Ces multiples remises en question de la plupart des principes esthétiques que l’on croyait immuables contribuent à la révolution esthétique du début du siècle et provoquent l’émergence d’une kyrielle de styles et de mouvements, que l’on nomme les avant-gardes historiques, dont les plus importants sont le fauvisme, l’expressionnisme, le cubisme, le futurisme, le dadaïsme, De Stijl, le constructivisme et le surréalisme.

3

Principaux mouvements

3.1

Le fauvisme

Le fauvisme est le premier mouvement d’avant-garde du xxe siècle.
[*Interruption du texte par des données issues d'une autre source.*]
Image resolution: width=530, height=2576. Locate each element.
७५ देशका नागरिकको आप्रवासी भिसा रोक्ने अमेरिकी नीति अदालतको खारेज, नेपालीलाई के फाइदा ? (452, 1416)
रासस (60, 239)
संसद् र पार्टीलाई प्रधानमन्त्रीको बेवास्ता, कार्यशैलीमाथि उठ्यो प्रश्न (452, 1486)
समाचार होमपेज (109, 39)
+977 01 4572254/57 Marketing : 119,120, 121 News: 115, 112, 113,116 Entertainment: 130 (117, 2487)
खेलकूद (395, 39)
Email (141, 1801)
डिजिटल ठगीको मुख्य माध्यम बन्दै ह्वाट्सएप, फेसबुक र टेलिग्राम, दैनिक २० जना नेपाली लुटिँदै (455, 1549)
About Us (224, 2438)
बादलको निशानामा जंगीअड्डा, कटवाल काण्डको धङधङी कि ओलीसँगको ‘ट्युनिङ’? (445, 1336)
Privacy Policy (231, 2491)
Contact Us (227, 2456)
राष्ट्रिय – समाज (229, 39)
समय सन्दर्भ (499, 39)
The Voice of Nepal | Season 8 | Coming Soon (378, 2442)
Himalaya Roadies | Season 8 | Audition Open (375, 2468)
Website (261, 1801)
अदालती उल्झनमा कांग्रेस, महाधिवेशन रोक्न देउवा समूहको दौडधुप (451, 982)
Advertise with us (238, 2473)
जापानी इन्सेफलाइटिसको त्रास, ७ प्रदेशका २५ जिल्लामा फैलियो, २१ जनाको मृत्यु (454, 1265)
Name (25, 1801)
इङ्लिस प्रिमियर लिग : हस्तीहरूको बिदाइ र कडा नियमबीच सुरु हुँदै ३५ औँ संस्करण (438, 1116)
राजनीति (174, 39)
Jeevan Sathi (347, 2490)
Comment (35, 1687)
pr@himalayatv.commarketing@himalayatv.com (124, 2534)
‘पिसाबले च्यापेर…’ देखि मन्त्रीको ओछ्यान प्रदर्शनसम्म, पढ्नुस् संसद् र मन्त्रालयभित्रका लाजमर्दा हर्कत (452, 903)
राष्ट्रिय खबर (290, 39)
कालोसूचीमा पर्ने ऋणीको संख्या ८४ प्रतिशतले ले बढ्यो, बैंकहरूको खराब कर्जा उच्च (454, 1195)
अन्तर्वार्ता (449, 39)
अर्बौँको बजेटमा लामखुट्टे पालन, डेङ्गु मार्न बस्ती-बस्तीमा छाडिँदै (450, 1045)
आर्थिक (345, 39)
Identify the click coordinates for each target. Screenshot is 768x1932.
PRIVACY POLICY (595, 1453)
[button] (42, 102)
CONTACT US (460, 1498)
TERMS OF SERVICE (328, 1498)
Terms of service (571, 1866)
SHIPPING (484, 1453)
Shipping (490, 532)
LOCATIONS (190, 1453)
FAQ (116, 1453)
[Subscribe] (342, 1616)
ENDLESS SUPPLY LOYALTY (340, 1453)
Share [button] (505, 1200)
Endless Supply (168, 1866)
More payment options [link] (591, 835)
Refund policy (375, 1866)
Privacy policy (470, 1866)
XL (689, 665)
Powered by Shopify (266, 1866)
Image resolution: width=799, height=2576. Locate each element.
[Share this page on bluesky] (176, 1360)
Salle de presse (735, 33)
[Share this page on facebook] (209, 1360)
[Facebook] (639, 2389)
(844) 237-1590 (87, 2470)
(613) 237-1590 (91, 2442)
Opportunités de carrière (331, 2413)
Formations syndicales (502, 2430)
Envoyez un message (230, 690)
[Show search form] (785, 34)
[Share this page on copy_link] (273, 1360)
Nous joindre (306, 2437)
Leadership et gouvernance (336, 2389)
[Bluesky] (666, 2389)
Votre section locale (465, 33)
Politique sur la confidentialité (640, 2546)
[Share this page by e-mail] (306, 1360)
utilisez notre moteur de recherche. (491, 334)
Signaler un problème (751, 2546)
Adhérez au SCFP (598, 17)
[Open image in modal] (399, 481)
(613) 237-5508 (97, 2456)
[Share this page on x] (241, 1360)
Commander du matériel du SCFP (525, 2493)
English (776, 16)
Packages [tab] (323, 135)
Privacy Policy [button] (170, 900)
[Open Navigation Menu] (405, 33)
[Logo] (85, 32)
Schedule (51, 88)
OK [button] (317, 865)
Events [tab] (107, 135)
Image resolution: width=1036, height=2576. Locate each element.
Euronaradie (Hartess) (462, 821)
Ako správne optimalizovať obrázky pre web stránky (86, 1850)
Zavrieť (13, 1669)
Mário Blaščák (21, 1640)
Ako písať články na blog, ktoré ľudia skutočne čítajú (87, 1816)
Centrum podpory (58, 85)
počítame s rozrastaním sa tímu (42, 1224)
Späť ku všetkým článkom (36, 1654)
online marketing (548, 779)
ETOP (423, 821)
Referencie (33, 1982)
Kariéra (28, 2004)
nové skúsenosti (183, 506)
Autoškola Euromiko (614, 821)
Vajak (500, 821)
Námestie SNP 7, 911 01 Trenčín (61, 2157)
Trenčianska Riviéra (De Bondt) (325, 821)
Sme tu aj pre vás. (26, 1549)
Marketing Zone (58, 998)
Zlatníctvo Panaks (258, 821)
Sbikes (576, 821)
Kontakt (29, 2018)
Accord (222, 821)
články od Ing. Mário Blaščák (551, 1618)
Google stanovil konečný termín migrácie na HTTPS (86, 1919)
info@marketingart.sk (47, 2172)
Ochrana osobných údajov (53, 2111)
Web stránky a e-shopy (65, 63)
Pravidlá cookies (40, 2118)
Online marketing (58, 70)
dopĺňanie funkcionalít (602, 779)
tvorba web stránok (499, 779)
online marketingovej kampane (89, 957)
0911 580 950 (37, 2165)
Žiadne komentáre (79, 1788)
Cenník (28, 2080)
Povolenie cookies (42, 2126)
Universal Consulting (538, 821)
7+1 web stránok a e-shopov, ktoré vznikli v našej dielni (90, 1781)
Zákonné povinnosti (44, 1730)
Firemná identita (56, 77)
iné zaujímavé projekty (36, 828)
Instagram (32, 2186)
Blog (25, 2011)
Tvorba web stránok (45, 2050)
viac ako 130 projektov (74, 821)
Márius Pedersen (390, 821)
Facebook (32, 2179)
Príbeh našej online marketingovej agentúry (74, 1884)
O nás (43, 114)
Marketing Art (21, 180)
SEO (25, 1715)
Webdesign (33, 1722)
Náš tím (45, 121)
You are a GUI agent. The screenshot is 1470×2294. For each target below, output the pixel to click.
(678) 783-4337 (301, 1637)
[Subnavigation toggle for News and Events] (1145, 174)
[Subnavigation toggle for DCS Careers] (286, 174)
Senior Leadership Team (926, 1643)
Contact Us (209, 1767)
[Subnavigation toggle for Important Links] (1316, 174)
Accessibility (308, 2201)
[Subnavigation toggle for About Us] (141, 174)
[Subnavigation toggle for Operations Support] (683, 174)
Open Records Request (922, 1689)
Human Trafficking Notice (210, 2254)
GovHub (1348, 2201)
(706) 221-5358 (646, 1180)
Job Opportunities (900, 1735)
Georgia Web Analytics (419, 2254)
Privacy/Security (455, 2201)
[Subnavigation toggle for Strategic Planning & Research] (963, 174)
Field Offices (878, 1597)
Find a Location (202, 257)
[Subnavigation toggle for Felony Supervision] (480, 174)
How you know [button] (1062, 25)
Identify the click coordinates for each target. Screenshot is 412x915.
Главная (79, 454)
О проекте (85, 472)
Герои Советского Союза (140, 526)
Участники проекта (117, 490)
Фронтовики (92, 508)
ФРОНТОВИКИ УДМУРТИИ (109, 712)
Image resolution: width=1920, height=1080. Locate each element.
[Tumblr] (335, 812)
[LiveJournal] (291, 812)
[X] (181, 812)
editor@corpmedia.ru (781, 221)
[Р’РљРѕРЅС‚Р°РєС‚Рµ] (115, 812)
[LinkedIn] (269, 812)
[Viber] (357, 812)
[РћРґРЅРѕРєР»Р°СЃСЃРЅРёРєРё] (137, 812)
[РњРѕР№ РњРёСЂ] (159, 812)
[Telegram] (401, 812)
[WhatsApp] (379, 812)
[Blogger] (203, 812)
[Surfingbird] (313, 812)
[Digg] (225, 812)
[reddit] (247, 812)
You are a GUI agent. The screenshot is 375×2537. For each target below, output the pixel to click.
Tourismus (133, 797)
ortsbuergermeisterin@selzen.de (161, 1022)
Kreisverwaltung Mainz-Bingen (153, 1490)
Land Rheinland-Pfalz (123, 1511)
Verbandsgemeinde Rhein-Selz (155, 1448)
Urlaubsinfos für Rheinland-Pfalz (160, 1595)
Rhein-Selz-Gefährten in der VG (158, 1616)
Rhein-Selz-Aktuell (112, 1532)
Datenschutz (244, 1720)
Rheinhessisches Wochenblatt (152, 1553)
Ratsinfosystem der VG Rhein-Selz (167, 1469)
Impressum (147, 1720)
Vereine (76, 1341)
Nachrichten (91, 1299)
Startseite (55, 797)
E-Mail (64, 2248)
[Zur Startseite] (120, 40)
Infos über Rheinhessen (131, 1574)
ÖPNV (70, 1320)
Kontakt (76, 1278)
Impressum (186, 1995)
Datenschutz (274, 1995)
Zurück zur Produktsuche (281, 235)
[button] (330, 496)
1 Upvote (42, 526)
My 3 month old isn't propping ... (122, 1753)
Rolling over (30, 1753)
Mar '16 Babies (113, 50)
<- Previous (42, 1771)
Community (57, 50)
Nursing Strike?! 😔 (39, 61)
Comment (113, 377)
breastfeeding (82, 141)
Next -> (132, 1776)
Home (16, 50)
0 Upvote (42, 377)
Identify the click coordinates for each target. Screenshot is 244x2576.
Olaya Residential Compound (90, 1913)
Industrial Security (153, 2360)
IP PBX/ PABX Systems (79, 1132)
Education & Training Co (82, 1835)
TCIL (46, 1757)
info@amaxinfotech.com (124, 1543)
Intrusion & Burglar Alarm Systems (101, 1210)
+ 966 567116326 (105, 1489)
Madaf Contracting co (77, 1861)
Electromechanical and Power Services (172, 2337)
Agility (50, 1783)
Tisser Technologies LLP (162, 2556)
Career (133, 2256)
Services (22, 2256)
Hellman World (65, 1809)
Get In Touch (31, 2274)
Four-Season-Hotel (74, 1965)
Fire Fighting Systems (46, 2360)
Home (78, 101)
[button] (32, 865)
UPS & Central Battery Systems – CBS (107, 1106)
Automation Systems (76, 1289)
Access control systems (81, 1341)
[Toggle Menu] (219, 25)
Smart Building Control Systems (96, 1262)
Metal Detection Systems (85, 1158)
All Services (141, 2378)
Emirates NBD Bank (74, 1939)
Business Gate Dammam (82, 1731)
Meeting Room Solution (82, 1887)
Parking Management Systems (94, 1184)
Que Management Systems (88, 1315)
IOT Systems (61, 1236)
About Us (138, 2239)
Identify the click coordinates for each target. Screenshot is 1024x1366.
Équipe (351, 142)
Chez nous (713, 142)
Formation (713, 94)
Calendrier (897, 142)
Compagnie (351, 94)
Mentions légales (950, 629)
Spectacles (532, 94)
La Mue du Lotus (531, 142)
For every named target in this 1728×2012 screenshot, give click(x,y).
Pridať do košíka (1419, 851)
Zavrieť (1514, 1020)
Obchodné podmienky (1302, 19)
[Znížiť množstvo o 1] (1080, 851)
Délaissant le modèle de la nature, les fauves veulent exprimer leur personnalité sur la toile et, dans ce but, accordent à la suite de Paul Gauguin une place fondamentale à la couleur, écartant ainsi le dessin et le modelé. Les fauves travaillent dans le style de l’esquisse et dans le non-fini, réalisant des toiles rapidement brossées et rythmées. C’est à cause de l’utilisation de couleurs criardes que le nom de fauves leur est donné par le critique Vauxcelles, à l’occasion de l’exposition qui se tient en 1905 au Salon d’automne. Ce groupe comprend Henri Matisse, André Derain, Maurice de Vlaminck et Georges Braque, ainsi que le Néerlandais Kees Van Dongen.

3.2

L’expressionnisme

3.2. 1

Die Brücke

À la même époque, mais ignorant encore tout des fauves, un groupe de jeunes artistes se constitue à Dresde, en Allemagne, sous le nom de Die Brücke (« le Pont »). Les principaux membres de cette association artistique sont Ernst Ludwig Kirchner, Erich Heckel, Karl Schmidt-Rottluff, Max Pechstein, Otto Mueller et Emil Nolde. Subissant l’influence de Van Gogh et de l’artiste norvégien Edvard Munch, ils peignent avec des couleurs pures, très vives, des sujets classiques comme le nu, les natures mortes, les paysages ou les portraits. Contrairement aux œuvres des fauves, qui révèlent une certaine sérénité, les artistes de Die Brücke représentent l’inquiétude, les souffrances de l’être humain, le mal de vivre. Ils introduisent dans leurs œuvres des éléments de l’art d’Afrique noire et de l’art d’Océanie, qu’ils ont découverts grâce aux expositions du musée ethnographique de Dresde, s’inspirant, comme les fauves, de certaines audaces de l’art primitif. Die Brücke forme la première composante de l’expressionnisme allemand.